▸ PROBLEM REQUIREMENTS: Find every line in the records below that contains the string "click" and copy each one out in full.

** begin DATA ROWS **

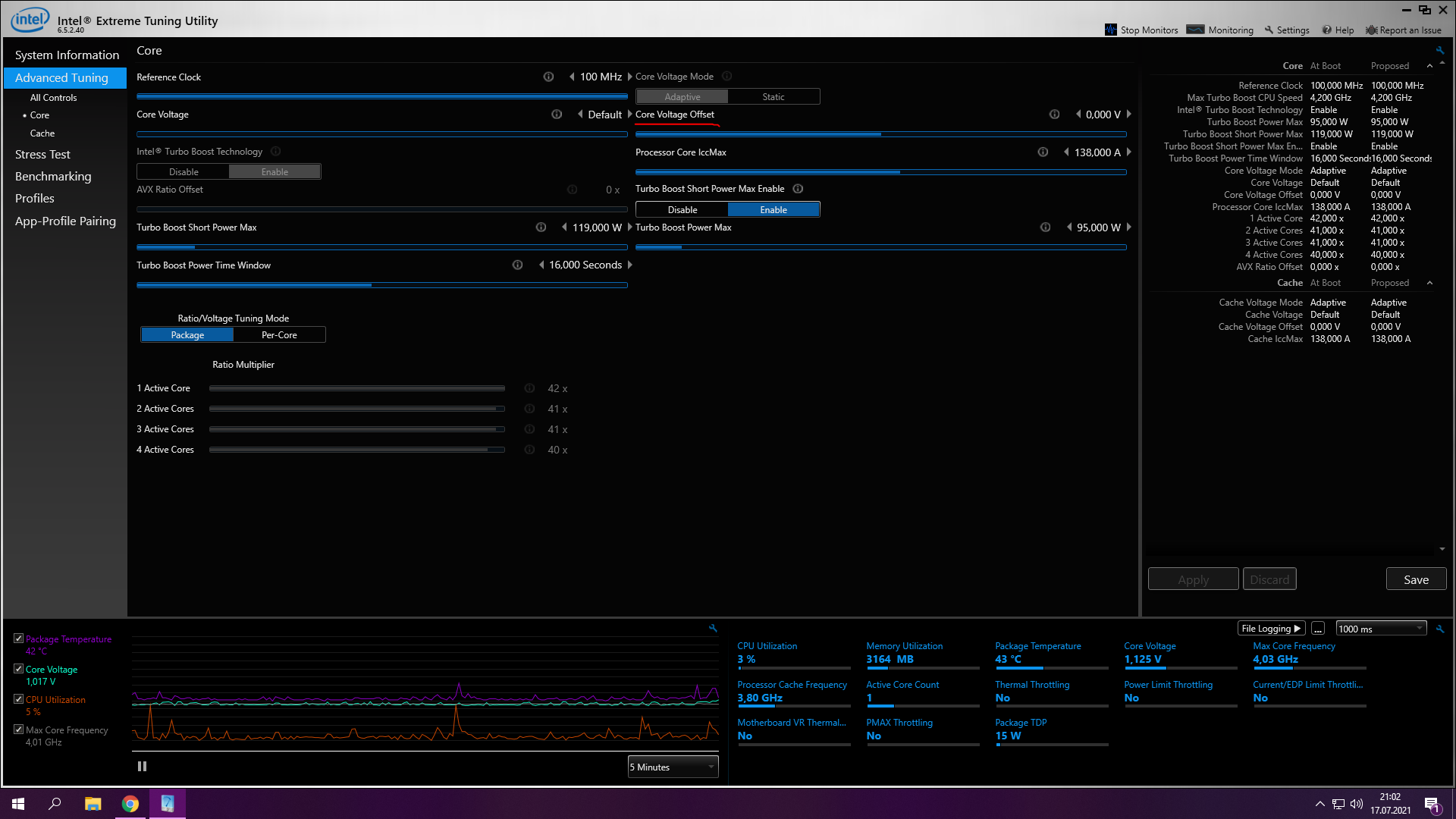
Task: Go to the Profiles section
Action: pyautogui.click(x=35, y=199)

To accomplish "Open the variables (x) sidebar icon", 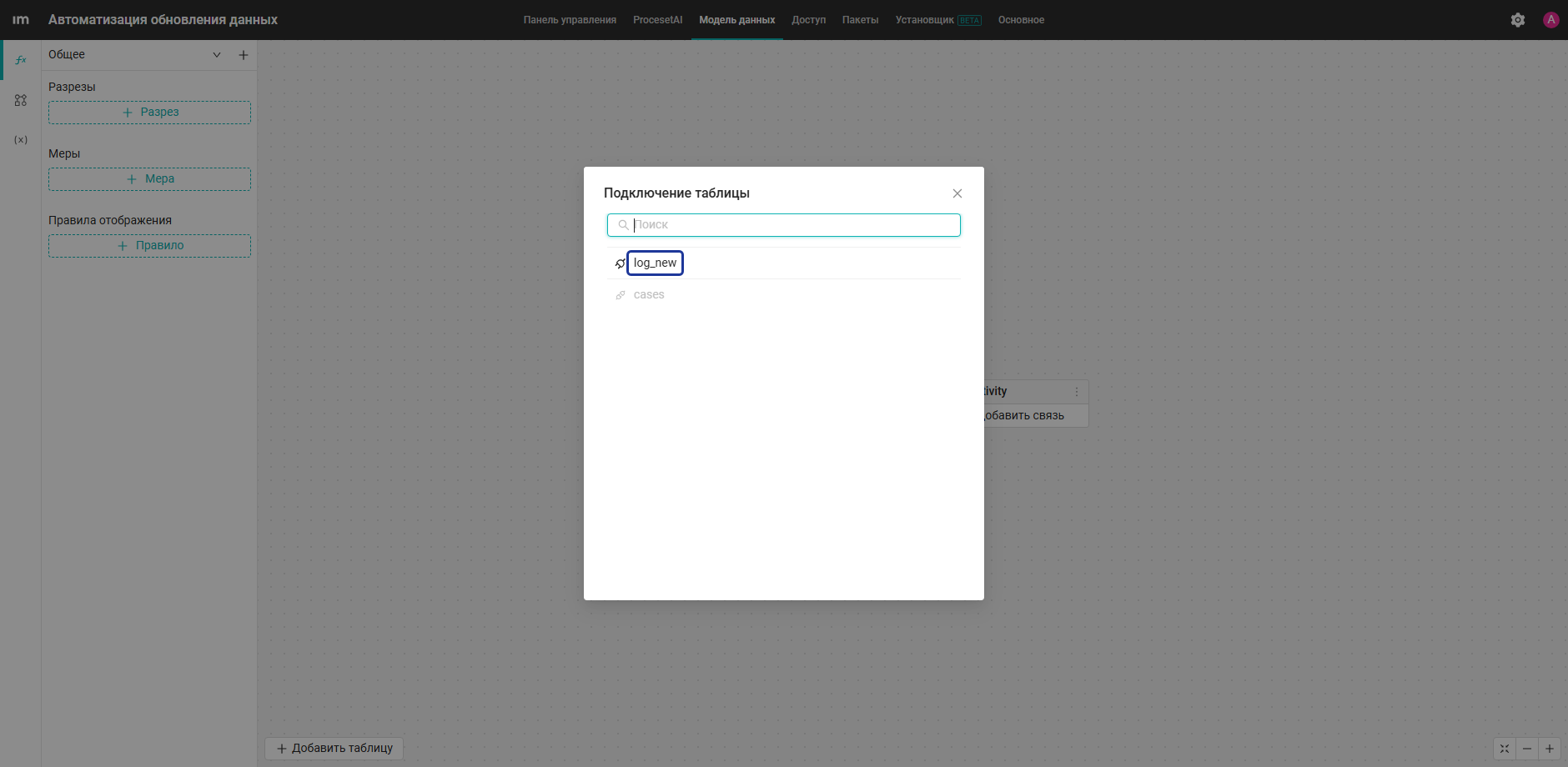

** end DATA ROWS **
** begin DATA ROWS **

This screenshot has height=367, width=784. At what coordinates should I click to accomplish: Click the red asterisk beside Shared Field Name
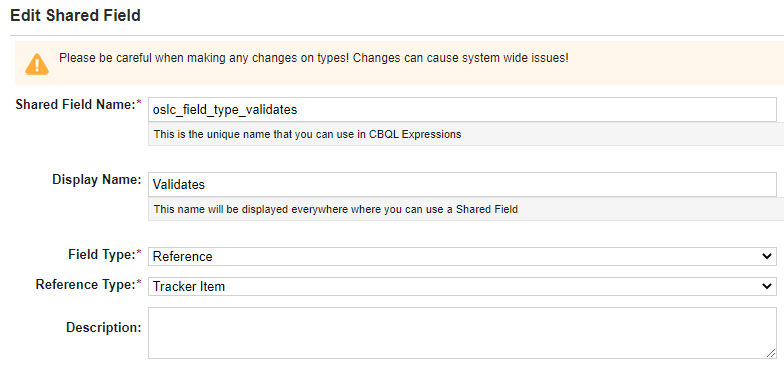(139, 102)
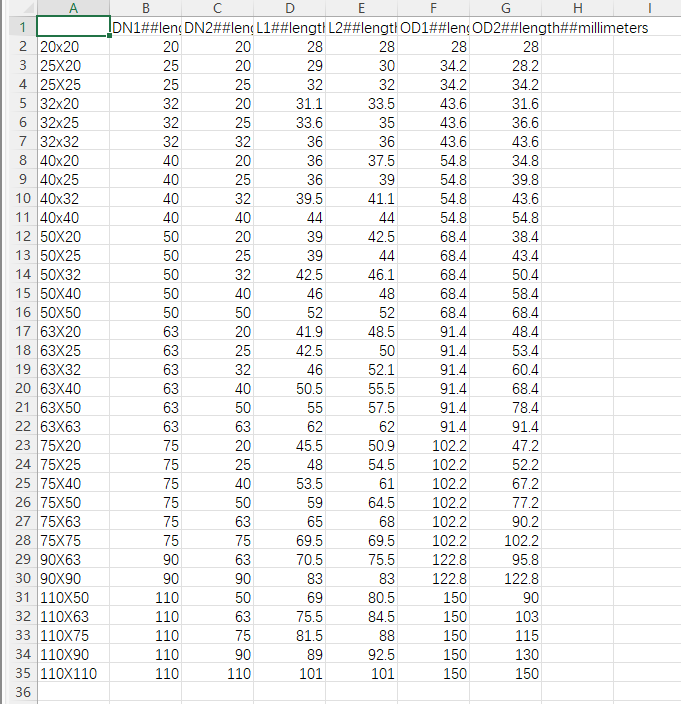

** end DATA ROWS **

▸ RESULT BELOW:
Action: pyautogui.click(x=35, y=199)
This screenshot has height=367, width=784. At what coordinates should I click to accomplish: Click the red asterisk beside Shared Field Name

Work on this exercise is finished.